Pressure Loss in an RPZ Backflow
I will be installing a 6-inch Reduced Pressure Principle Assembly on an existing system. Can you tell me what the “pressure loss” or CV factor is for that particular assembly?
Mark
This is a very common question that is asked by plumbing contractors, fire line contractors, and even engineers for new or retrofit backflow assembly installations. Anytime a backflow assembly is specified for an installation, it is very important to know what the pressure loss is for the assembly. The problem we find many times is that the answer can be easily misunderstood. For example, when we call our suppliers and ask this question, normally they will look it up and find a flow curve and not a specific number. This can be confusing, so many times they may guess, or give an estimate of the overall pressure loss. It is important that we understand how it is represented on a flow curve, so that loss can be calculated correctly.
Doug
Basically, pressure loss is present in any plumbing system. It normally starts with the friction of the water against the interior walls of “fixed orifice items” such as pipes, valves, and fittings. They are called fixed orifice items simply because the pathway that the water flows through does not change. The loss for a fixed orifice item is identified as the CV factor. A backflow prevention assembly is not a fixed orifice item so it cannot have a CV factor. The check valves within the assembly are force loaded to the closed position. This means that the orifice or pathway that the water flows through is constantly changing (As the flow of water increases or decreases, the check valves are opening and closing). This opening and closing of the check valves change the amount of friction within the assembly.
Mark
With that in mind, the best way to show the flow characteristics of a backflow preventer is by a “pressure loss verses flow rate” curve. This type of flow curve will show the pressure loss of the assembly throughout its full range of operation not just at a single point. So, to determine the loss, we need to know at what flow rate the assembly will be operating. Then it is just a matter of reading the curve. We know that as the flow rate varies, the loss through the assembly will vary as well.
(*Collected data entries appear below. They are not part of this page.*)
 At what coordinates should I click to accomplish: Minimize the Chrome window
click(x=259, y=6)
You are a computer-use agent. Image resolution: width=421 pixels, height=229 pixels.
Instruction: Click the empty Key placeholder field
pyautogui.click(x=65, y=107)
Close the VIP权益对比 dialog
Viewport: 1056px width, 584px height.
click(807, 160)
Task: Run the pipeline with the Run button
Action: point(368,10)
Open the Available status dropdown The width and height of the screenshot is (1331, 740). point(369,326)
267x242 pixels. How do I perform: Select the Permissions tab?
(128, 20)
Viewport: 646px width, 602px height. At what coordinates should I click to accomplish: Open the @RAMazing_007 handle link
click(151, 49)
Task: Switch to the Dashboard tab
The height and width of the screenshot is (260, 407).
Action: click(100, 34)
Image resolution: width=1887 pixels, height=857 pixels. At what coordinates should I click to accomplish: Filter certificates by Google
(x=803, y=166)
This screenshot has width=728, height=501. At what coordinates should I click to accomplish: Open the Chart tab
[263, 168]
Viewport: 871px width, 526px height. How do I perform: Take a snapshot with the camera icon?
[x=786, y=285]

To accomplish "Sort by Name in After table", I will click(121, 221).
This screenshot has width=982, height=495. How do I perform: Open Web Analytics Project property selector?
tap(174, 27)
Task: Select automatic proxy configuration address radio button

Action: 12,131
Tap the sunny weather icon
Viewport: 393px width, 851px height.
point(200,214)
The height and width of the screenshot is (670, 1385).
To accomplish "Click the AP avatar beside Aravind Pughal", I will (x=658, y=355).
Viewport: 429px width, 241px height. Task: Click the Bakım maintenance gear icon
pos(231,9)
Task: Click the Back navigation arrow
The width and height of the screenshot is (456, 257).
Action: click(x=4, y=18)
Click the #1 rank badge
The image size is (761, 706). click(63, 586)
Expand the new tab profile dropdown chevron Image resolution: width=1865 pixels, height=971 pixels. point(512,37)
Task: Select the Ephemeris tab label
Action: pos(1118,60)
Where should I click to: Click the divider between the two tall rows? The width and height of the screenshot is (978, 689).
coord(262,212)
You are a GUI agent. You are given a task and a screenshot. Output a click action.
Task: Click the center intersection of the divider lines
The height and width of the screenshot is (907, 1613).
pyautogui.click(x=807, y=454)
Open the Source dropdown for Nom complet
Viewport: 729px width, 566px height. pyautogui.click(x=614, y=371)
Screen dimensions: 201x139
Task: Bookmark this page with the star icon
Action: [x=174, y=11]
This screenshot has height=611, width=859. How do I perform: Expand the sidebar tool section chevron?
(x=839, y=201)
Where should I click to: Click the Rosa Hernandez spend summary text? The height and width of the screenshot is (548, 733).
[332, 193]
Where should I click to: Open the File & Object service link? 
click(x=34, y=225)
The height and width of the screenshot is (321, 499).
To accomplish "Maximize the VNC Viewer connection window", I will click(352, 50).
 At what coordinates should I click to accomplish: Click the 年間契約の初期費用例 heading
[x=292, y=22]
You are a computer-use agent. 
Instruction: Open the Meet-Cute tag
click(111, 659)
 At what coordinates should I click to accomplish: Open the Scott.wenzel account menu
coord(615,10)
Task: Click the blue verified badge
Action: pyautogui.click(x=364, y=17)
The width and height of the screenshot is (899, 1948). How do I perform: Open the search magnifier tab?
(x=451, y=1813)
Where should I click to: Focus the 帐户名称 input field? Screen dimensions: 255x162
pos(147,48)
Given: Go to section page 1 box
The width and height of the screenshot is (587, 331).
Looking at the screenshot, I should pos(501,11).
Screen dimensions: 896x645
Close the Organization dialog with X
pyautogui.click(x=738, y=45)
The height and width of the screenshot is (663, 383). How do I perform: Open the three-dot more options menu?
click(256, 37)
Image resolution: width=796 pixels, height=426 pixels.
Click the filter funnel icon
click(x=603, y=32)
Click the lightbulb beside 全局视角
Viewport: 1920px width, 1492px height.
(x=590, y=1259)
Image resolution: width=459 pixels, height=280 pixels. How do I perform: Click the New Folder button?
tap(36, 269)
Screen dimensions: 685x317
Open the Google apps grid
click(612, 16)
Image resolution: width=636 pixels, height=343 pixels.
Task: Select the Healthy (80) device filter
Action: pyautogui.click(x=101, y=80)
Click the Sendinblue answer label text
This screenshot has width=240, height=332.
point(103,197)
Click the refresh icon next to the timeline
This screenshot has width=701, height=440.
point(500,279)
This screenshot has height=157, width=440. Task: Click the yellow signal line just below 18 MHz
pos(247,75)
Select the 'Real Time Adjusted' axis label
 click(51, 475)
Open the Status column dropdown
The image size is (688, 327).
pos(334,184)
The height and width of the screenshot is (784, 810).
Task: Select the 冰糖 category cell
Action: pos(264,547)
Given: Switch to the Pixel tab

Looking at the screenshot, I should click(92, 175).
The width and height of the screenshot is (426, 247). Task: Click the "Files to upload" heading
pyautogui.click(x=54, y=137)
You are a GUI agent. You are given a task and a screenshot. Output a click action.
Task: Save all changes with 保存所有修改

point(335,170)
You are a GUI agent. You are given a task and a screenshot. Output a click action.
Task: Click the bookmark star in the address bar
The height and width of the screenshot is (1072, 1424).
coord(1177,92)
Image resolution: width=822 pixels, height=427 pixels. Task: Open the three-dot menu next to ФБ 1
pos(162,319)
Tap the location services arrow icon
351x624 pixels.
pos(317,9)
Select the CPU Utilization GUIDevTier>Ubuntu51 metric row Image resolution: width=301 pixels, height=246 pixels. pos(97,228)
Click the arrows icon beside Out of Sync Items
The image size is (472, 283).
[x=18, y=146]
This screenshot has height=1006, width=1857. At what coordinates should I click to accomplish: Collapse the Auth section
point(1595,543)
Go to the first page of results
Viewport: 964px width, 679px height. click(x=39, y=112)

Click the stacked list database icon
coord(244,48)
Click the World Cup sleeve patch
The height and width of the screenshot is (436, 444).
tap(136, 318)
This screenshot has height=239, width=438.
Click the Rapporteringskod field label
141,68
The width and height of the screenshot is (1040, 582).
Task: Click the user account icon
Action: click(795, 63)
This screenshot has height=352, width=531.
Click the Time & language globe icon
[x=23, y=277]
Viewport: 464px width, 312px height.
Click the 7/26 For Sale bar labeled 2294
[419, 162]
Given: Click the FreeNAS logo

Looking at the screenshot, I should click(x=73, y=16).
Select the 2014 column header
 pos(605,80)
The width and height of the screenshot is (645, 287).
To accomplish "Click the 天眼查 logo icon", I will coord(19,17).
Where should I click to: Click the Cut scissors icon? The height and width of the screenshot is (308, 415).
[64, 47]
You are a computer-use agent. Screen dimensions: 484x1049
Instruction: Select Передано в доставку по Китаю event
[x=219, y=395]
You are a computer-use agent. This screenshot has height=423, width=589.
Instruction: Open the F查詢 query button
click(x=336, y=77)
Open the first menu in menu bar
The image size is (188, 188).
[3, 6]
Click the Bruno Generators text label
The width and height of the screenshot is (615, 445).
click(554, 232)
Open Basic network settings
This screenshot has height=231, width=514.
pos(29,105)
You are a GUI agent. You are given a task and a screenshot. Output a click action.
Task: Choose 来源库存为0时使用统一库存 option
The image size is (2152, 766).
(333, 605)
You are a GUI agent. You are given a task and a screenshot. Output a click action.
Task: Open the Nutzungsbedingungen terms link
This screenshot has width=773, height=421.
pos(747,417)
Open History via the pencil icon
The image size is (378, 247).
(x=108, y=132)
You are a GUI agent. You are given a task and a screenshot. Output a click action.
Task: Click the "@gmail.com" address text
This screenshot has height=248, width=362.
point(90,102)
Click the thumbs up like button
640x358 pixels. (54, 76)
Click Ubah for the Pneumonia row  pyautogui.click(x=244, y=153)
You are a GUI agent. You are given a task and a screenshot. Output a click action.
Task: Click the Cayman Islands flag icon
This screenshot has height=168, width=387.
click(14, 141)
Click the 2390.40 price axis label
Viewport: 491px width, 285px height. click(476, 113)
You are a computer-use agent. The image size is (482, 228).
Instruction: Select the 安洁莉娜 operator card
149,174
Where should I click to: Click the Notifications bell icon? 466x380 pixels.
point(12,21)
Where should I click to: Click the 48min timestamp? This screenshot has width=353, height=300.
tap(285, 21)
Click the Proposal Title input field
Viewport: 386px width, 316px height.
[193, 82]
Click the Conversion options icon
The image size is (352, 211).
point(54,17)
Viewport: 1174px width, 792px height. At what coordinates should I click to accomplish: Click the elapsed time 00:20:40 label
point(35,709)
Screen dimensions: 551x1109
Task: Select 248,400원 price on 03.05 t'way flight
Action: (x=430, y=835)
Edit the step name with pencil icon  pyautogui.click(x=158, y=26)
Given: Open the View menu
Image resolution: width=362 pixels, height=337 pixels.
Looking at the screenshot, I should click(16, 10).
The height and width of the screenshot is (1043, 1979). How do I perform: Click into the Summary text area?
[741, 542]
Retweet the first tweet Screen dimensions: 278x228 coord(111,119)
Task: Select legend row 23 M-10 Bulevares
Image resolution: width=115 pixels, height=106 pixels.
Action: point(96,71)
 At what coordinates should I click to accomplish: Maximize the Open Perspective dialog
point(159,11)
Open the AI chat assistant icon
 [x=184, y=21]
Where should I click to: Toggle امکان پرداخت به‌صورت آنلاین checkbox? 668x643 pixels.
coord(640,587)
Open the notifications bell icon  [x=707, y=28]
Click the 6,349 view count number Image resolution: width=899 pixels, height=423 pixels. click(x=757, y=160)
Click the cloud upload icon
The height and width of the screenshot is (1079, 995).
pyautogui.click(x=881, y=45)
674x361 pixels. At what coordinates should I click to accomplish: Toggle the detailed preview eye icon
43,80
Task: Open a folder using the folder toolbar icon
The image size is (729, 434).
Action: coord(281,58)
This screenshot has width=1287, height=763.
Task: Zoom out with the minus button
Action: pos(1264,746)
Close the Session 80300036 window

For example, you could have a 6-inch reduced pressure principle assembly that has a pressure loss of 12 PSI at 140 GPM and then a pressure loss of 9.5 PSI at 840 GPM.
Doug
It is also important to remember that the values we get from a flow curve are for the assembly itself and does not include any of the piping and fittings required to install the assembly. From time to time we get questions concerning pressure loss tables that are published by approval agencies. These tables are used to show the ”maximum allowable pressure loss” requirement for a specific size and type of backflow prevention assembly.
Basically, these tables show the standard by which assemblies are evaluated by that agency or laboratory. To find the pressure loss for a particular model of backflow preventer, you will normally have to refer to the manufacturer’s specification sheet.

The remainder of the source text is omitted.